» **PASSAGE GIVEN**:

###

Cornelius Robinson Coffey (September 6, 1902, Newport, Arkansas – March 2, 1994, Chicago, Illinois) was an American aviator. Alongside Willa Brown, he was the first African American to create a non-university-affiliated aeronautical school in the United States.

Career
Coffey helped integrate African American pilots into the American aviation industry. He worked with his friend John C. Robinson, together, they formed the Challenger Air Pilots Association.

He opened the Coffey School of Aeronautics in Robbins, Illinois with his wife, Willa Brown, where many African American pilots were trained, including some of the Tuskegee Airmen. The school moved to the former Harlem Airport, which was located at 87th Street and Harlem Avenue in the late 1930s. After World War II, he taught aeronautics at the Lewis Holy Name School of Aeronautics in Romeoville, Illinois and at Chicago's Dunbar Vocational High School.

###

» **JOB 1**: Summarize the passage on Cornelius Coffey in two sentences.
» **JOB 2**: Write a continuation of the passage on Cornelius Coffey, starting after its final sentence.

###

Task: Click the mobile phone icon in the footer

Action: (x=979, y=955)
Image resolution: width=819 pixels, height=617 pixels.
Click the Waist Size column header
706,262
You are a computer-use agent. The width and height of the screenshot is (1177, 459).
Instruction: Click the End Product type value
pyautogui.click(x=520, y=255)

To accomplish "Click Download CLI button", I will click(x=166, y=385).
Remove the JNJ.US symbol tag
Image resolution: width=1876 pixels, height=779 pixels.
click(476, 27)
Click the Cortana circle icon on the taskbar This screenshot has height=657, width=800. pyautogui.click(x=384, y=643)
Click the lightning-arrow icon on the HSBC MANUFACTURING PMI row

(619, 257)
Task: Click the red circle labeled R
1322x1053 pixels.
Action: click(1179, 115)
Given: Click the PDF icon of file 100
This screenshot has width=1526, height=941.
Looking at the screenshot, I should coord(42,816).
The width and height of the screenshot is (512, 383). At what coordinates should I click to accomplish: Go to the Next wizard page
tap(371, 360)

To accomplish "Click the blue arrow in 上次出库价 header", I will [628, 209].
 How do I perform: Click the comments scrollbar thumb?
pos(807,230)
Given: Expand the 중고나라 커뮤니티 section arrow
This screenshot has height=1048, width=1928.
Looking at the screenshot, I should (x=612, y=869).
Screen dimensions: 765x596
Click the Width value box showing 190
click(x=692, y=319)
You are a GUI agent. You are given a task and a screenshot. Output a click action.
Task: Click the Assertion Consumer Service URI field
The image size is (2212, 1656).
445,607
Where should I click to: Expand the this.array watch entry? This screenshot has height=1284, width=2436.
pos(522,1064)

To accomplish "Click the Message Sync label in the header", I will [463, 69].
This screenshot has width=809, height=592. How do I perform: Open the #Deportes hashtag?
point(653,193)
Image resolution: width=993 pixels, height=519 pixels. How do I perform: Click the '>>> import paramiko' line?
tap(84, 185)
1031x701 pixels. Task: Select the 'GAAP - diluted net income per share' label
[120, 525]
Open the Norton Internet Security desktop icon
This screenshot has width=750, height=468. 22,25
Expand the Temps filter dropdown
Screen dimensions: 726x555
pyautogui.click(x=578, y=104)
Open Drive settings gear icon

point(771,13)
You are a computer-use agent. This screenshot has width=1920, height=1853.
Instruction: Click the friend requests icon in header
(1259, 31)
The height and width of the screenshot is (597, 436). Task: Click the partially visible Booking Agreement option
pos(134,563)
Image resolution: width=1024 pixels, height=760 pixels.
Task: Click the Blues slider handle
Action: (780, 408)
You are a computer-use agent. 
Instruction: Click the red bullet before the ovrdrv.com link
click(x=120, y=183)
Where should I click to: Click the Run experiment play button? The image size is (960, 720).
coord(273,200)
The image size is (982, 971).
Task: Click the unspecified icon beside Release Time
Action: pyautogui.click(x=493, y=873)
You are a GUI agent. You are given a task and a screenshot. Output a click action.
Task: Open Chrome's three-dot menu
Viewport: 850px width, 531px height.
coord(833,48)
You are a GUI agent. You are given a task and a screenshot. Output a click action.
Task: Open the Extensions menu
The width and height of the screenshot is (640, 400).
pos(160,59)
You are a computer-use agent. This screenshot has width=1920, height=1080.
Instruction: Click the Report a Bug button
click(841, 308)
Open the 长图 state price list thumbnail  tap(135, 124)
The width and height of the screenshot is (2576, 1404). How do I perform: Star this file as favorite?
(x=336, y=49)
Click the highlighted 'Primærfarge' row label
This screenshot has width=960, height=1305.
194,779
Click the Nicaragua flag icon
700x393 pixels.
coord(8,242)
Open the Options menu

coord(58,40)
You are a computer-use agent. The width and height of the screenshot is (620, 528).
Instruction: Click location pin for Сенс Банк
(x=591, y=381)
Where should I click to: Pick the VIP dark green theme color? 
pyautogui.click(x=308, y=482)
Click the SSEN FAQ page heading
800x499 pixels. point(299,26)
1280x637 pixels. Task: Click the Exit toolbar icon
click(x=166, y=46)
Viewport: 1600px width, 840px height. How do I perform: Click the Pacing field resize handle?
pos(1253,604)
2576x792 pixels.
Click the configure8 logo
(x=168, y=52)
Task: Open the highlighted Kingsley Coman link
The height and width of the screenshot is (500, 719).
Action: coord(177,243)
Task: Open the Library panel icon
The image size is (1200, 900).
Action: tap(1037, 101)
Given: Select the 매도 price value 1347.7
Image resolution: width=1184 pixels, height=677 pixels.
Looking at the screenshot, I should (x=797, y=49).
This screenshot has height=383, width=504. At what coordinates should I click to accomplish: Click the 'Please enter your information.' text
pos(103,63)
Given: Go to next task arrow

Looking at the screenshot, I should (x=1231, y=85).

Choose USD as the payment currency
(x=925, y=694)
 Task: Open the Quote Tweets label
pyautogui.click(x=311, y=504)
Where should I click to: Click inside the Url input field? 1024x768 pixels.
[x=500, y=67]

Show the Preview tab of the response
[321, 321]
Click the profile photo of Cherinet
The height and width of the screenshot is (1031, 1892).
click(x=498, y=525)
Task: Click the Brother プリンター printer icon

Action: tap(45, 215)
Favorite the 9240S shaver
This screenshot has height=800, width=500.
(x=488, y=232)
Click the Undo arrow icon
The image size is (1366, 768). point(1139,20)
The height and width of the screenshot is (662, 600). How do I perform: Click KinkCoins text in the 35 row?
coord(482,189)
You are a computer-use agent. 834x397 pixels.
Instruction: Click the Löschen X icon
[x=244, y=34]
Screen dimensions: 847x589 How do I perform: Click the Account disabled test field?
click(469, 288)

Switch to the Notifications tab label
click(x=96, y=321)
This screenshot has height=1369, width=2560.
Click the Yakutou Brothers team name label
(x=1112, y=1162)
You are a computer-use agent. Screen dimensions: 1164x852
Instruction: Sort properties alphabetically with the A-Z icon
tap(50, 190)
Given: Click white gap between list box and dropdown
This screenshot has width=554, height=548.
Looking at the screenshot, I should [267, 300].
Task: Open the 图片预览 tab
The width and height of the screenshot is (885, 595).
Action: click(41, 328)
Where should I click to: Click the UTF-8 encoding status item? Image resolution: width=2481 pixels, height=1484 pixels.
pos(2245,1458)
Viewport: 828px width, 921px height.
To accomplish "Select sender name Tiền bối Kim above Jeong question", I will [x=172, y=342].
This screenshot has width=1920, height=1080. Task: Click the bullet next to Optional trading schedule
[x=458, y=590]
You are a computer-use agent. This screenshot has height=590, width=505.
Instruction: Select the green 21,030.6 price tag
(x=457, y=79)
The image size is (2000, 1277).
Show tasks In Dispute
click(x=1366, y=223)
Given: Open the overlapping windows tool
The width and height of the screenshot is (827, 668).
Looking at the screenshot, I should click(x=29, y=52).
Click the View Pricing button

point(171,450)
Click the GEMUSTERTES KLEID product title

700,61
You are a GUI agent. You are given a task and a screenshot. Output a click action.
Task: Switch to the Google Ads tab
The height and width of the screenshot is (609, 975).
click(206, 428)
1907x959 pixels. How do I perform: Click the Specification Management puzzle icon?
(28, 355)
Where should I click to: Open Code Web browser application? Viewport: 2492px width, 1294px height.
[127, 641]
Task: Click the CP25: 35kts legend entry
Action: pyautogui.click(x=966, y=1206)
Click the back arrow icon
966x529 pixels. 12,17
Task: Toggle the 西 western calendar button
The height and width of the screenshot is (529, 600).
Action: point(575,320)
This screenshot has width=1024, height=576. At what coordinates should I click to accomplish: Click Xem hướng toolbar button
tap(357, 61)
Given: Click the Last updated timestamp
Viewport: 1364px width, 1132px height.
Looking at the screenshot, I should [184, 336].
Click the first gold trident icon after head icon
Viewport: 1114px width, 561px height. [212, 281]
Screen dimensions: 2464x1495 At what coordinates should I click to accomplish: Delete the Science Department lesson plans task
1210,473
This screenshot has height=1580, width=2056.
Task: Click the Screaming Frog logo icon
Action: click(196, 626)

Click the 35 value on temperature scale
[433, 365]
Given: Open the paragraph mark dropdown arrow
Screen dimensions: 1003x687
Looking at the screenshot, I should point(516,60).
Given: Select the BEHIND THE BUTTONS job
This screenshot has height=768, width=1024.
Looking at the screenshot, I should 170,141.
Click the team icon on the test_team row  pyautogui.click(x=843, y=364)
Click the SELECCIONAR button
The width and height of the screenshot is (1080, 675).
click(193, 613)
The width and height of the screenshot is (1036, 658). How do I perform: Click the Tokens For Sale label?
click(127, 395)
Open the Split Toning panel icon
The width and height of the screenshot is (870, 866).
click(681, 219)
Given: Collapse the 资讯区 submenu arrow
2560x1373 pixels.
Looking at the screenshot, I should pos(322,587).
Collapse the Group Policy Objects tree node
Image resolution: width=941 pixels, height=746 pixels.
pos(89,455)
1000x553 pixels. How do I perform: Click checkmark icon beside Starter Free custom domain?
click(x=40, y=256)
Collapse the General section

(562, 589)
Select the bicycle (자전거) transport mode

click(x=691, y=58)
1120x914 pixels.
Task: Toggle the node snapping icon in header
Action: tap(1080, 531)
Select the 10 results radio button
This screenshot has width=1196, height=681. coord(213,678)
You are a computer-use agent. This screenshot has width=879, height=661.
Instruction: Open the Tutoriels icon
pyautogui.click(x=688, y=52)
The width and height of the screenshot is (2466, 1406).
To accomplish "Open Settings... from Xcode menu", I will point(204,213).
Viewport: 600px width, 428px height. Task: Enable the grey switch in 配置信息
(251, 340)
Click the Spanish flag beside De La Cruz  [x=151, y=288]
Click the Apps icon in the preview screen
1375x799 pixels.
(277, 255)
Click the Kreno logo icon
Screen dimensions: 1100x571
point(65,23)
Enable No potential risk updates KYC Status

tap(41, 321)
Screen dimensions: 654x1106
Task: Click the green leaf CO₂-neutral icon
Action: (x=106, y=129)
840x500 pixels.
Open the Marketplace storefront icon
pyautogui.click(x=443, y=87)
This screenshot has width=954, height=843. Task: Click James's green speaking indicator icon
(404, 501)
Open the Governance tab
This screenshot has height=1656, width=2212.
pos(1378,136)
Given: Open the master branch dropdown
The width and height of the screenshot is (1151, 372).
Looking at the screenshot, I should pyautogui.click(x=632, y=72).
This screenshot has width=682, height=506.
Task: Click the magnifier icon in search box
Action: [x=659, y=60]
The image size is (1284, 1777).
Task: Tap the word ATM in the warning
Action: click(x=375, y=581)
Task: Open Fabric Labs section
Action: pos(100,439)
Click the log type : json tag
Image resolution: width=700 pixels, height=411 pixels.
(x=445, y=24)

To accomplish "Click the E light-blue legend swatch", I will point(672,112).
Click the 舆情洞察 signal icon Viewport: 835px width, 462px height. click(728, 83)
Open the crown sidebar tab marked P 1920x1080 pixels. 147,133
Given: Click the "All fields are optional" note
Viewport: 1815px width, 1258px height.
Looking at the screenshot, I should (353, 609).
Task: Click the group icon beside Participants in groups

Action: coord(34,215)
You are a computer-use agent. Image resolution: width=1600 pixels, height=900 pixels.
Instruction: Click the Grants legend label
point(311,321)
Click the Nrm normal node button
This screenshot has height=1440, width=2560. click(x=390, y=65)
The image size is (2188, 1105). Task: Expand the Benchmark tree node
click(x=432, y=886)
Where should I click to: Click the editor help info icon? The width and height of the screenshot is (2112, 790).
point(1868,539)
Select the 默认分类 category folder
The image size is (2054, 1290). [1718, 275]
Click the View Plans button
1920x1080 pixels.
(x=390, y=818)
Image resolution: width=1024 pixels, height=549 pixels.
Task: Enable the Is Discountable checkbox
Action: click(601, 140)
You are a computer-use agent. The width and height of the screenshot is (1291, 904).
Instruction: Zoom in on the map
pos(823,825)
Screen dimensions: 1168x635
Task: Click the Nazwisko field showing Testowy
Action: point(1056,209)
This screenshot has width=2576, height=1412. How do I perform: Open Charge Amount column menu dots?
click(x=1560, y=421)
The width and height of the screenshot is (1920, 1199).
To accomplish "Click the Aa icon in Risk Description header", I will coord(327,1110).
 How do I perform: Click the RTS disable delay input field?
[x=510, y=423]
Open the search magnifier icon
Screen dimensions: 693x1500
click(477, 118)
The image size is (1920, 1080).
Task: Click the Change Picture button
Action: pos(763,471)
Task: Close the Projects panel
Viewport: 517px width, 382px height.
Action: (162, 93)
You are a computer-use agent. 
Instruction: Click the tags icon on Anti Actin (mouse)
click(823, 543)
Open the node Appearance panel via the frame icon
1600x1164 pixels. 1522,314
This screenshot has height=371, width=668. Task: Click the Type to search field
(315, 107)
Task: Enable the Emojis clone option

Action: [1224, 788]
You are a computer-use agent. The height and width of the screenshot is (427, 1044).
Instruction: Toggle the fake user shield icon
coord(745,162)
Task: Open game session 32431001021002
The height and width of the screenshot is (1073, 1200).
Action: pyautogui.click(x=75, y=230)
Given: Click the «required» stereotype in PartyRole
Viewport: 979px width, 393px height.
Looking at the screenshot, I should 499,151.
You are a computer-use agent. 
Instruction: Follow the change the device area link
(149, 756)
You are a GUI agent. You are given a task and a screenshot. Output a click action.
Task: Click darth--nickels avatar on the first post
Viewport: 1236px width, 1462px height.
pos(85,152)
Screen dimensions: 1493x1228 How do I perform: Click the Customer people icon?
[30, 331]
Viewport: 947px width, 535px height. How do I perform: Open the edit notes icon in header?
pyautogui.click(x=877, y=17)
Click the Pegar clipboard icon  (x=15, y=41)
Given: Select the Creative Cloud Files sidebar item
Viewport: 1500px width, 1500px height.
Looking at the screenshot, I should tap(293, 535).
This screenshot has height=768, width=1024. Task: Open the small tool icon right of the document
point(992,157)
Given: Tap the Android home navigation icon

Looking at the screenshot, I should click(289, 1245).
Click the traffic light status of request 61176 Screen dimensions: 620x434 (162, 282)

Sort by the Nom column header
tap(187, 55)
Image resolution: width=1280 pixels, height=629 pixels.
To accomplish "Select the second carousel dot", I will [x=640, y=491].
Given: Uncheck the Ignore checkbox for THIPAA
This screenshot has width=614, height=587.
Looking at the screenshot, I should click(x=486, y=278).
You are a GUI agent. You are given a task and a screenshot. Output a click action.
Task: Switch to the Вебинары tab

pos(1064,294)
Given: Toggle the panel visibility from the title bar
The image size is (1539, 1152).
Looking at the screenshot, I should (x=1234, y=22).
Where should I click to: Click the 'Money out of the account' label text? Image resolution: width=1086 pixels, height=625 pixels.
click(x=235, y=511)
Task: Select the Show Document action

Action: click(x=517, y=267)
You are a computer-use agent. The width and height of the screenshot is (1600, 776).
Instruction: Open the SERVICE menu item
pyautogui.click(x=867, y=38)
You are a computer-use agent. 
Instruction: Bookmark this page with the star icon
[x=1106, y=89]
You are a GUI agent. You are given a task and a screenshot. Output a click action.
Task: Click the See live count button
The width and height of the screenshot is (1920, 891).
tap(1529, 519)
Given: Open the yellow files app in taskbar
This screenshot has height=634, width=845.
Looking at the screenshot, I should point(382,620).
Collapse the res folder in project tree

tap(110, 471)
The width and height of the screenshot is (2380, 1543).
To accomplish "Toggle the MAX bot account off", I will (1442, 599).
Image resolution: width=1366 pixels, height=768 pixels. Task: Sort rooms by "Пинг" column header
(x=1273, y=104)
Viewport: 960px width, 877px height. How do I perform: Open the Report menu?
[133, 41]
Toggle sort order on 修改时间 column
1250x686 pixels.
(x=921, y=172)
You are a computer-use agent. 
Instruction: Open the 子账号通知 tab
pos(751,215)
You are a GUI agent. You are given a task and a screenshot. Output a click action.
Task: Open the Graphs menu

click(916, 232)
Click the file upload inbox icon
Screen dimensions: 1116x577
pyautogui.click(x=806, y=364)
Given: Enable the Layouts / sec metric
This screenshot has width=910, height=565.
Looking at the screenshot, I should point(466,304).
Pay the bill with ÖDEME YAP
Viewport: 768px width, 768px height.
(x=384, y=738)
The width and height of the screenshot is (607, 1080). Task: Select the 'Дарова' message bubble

###

» **FINAL RESULT 1**: Cornelius Robinson Coffey was an American aviator who, alongside Willa Brown, was the first African American to create a non-university-affiliated aeronautical school in the United States. He formed the Challenger Air Pilots Association with John C. Robinson, opened the Coffey School of Aeronautics in Robbins, Illinois, where some of the Tuskegee Airmen were trained, and after World War II taught aeronautics at the Lewis Holy Name School of Aeronautics and at Chicago's Dunbar Vocational High School.

» **FINAL RESULT 2**:
Awards and honors
He received the Dwight H. Green Trophy in 1941. He was honored with a day by the City of Chicago on July 22, 1980. He was inducted into the Illinois Aviation Hall of Fame in 1984.
In September 2023 Coffey will be inducted into the National Aviation Hall of Fame in Dayton, Ohio.

Legacy
The Cornelius R. Coffey Aviation Education Foundation was established at the American Airlines Maintenance Academy in Chicago in his honor to train young pilots.

Pilots flying to Midway Airport make a course correction over Lake Calumet which is known as the Coffey Fix. Coffey's Piper Tri-Pacer 135 aircraft was scheduled to be on exhibit from 2016 at the Octave Chanute Aerospace Museum as part of the exhibit, Barnstormers, Wing-walkers, and Entrepreneurs: 150 Years of Aviation in Illinois.

References

Further reading
Garrett, Jim. "Coffey, Cornelius Robinson" in African American National Biography. Oxford: Oxford University Press, 2006.
Lambertson, Giles. 'The Other Harlem', Air & Space Smithsonian, 2010, vol. 24, no.7, pp. 54–59.
Hart, Philip S. Flying Free: America's First Black Aviators. Minneapolis, Minn: Lerner Publications Co, 1992. 
Hunt, Rufus A. The Cofey Intersection. Chicago: J.R.D.B. Enterprises, 1982.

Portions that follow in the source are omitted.